Throughout the transition into Spring, the days have been dark. I’ve had a huge problem with motivation and nearly two weeks went by without much progress. I had half finished portraits laying about and was barely able to manage finishing my paper dolls for friends before Easter. I did finish them though and have since discovered what my exhaustion may have come from. Dehydration is no joke. This past weekend, I started to force myself to drink more water and it’s insane how much better I feel now that I’ve been focusing on that for almost a week. This week, Zak’s younger sisters are out of school and have been helping out with Odin in the mornings. I spent the past two days working away to finish the portraits I had already begun, start two more, as well as start and finish a mermaid paper doll that I hope to have in the shop this weekend.

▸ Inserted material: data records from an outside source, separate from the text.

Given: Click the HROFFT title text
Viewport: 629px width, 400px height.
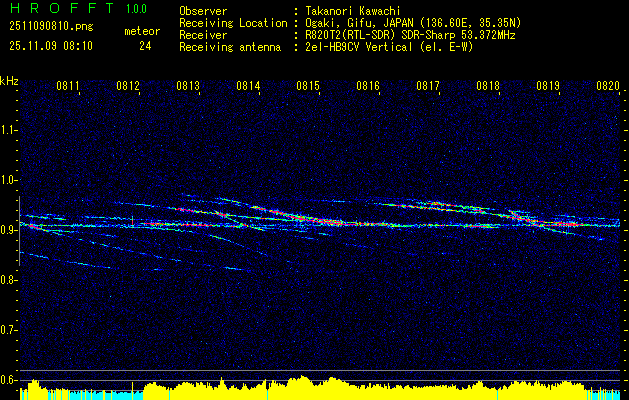Looking at the screenshot, I should tap(61, 8).
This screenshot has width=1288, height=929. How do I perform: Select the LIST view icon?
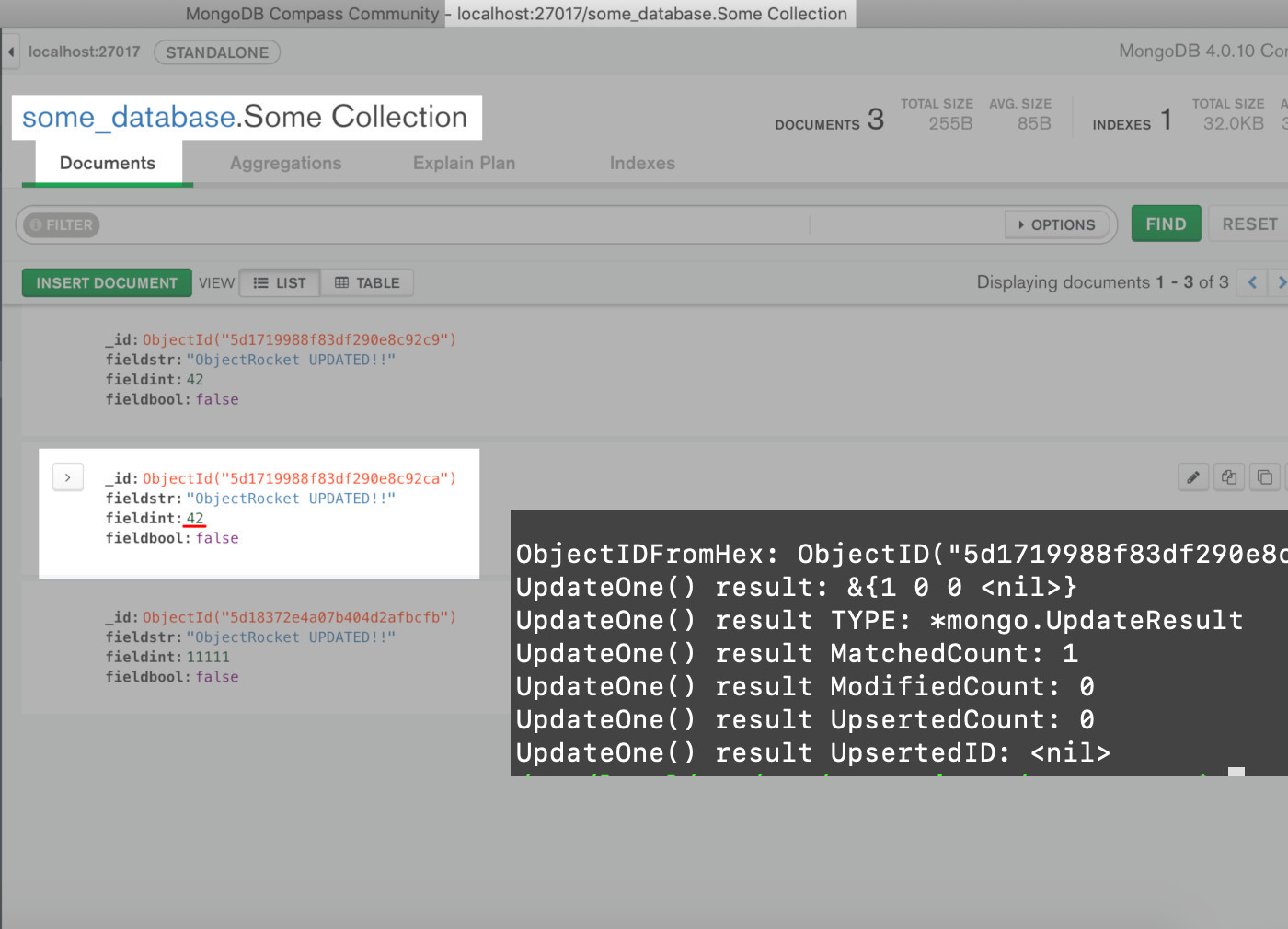point(279,282)
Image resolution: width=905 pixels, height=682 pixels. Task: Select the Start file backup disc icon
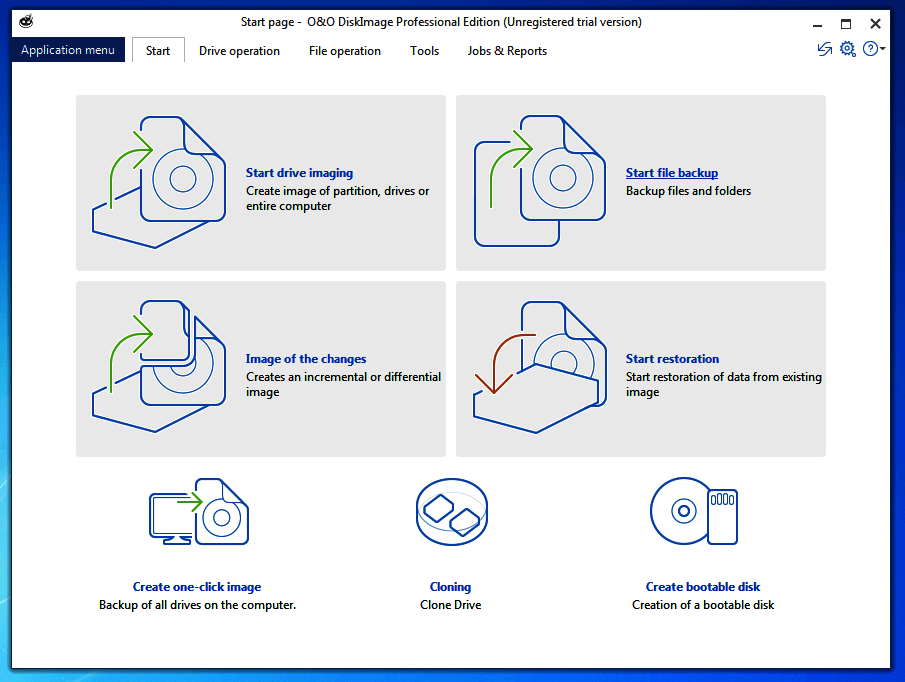point(540,180)
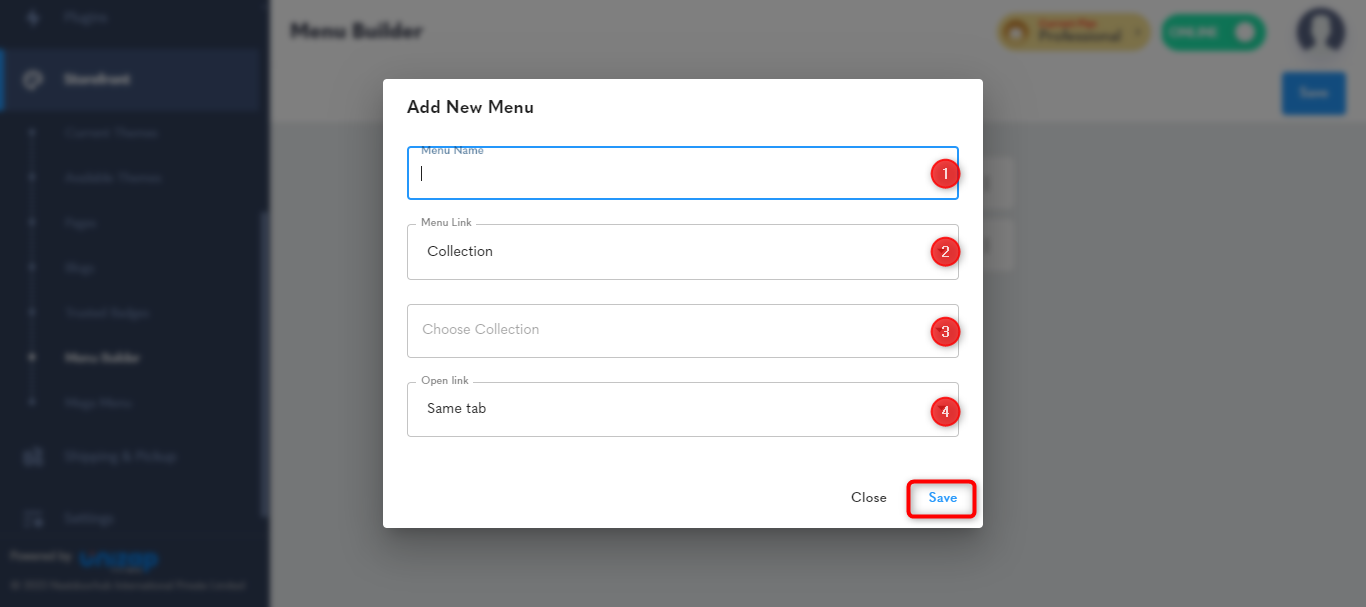Click the sidebar vertical scrollbar
Viewport: 1366px width, 607px height.
pos(264,364)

It’s funny how motivation seems so much like a snowball effect. The more I do, the more motivated I become, but getting to the “do” part can be so hard sometimes! I try to stay focused and when I’m really not feeling it, Odin and I will go for a long walk to clear our heads. The entire time we’re out I have it in the back of my mind that there is work that needs to get done. As soon as Odin is down for his nap, I must get right to work. If I wait at all and spend my time on the computer, it’s already too late. As a work at home mumma, sometimes the greatest motivation is a due date. If I’m nearing my 2-3 week time limit on creating a portrait, then I have no choice but to light the fire under me and get to work.

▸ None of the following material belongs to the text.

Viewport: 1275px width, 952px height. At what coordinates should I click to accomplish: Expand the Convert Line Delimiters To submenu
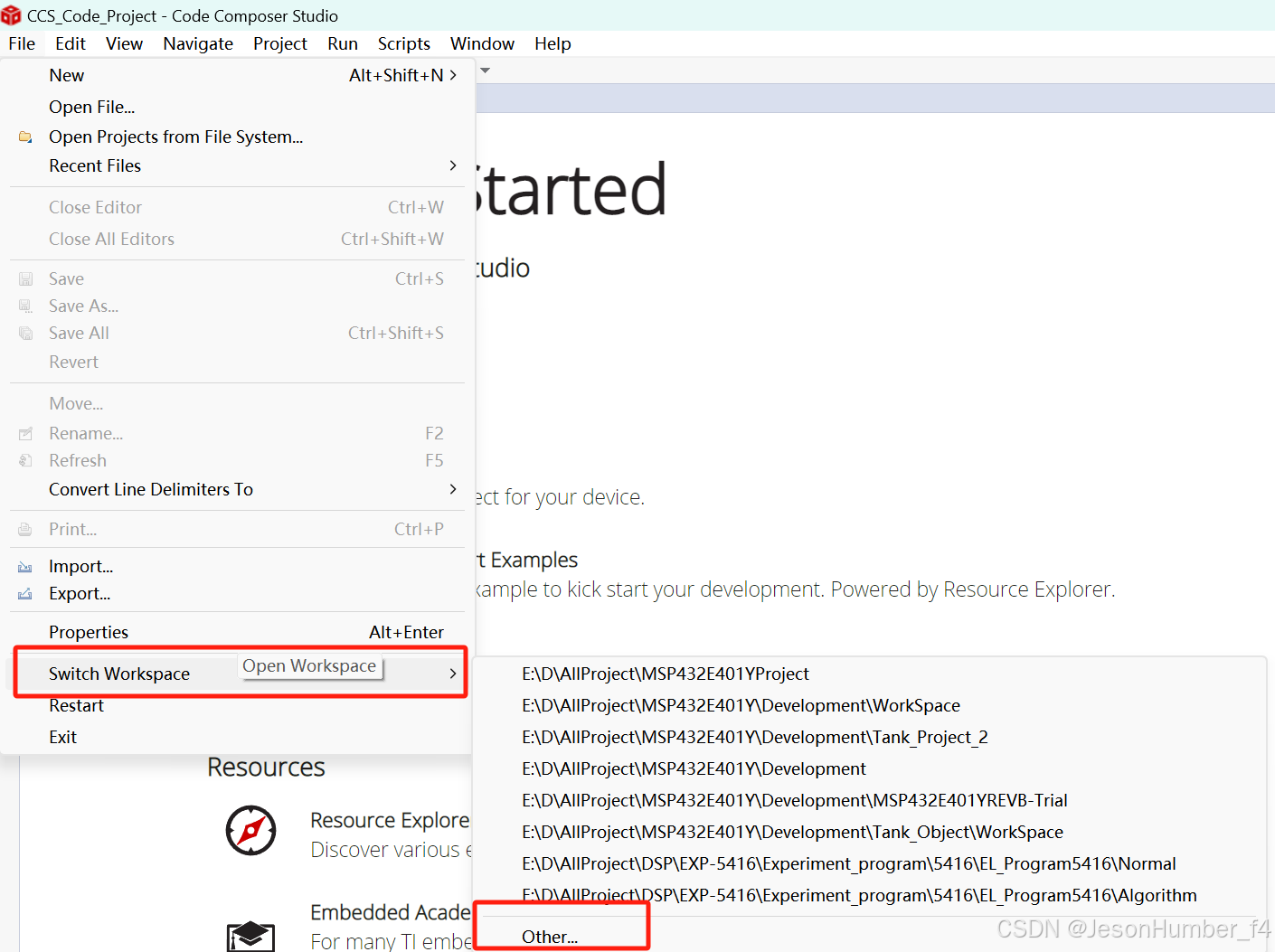pyautogui.click(x=452, y=489)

I cannot wait until the summer when I will have Zak’s sister’s help for a few months. I will really be able to get ahead but am sort of unsure what to do until then. For the next month (May) I have to create an inventory of dolls and paper dolls and other bits for three different shops on island. I won’t have help with Odin during the days, just the evenings when Z gets home (but honestly, who has the energy for a wild toddler after a full day of physical work?). I need to really learn to work in the moments that I have available, even when it seems impossible. It’s going to be very hard but I have no choice but to push through it if I want to move ahead in my career as an artist.
Please tell me your secrets to staying motivated? Especially if you’re a mumma who stays home with their littles!